Initially, Australian feminist organization Cherchez la Femme tried to promote the image to raise awareness for an an event entitled “Feminism and Fat.” Holliday is shown in the image wearing a bikini, and according to Facebook’s ad teams, this violated their “health and fitness” policy. As per a message Cherchez La Femme received from the Facebook Ads Team, “Close-ups of ‘muffin tops’ where the overhanging fat is visible, people with clothes that are too tight, people pinching their fat/cellulite (even with full body visible)” are inconsistent with the company’s guidelines. “Ads like these are not allowed since they make viewers feel bad about themselves,” Facebook wrote in its message. “Instead, we recommend using an image of a relevant activity, such as running or riding a bike.”
Cherchez la Femme was horrified by these sentiments, with organizer Jessamy Gleeson telling the Guardian, “We thought it was really horrible and isolating and alienating. Quite simply they need to understand we can use images of fat women to promote women being happy.”

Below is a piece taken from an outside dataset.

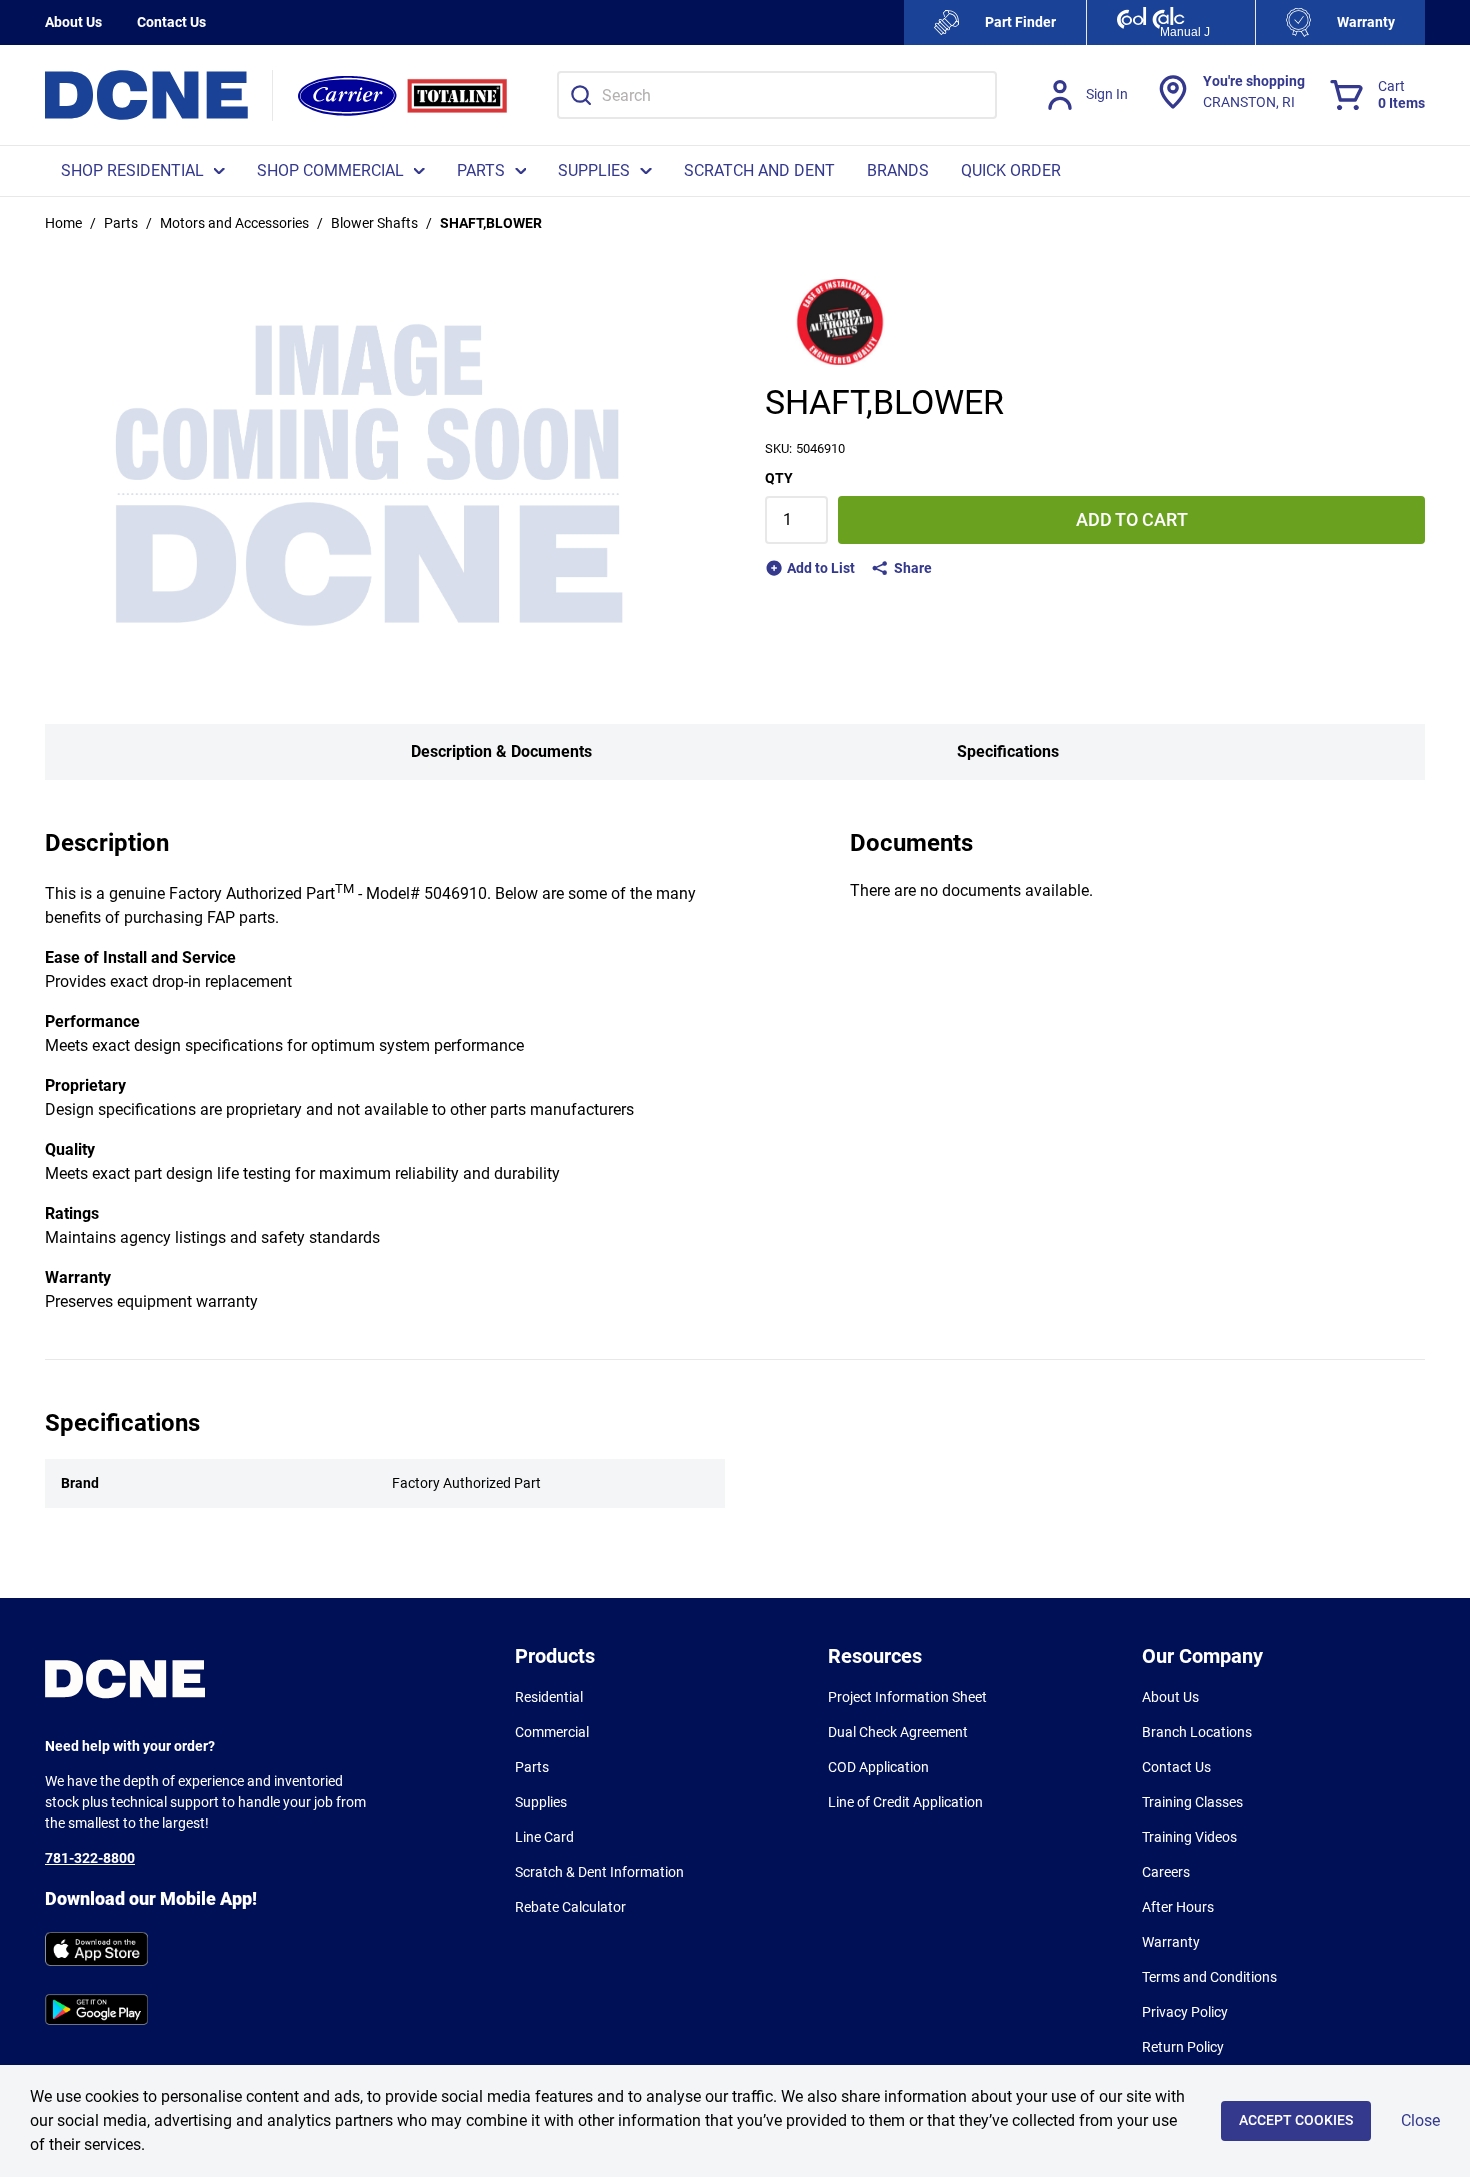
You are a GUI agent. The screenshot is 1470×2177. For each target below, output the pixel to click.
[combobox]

On Monday, Facebook apologized for the ban, asserting that the photo did not, in fact, violate its policies. “Our team processes millions of advertising images each week, and in some instances we incorrectly prohibit ads,” the company said in a statement. “This image does not violate our ad policies. We apologize for the error and have let the advertiser know we are approving their ad.”
But Gleeson doesn’t think this apology is quite enough, contending that the company’s standards are the root of the problem.
“Quite simply they need to understand we can use images of fat women to promote women being happy,” she said. “What about all the cases that don’t receive this media attention? They’ve been wrong in many other thousands of cases, I’m sure.”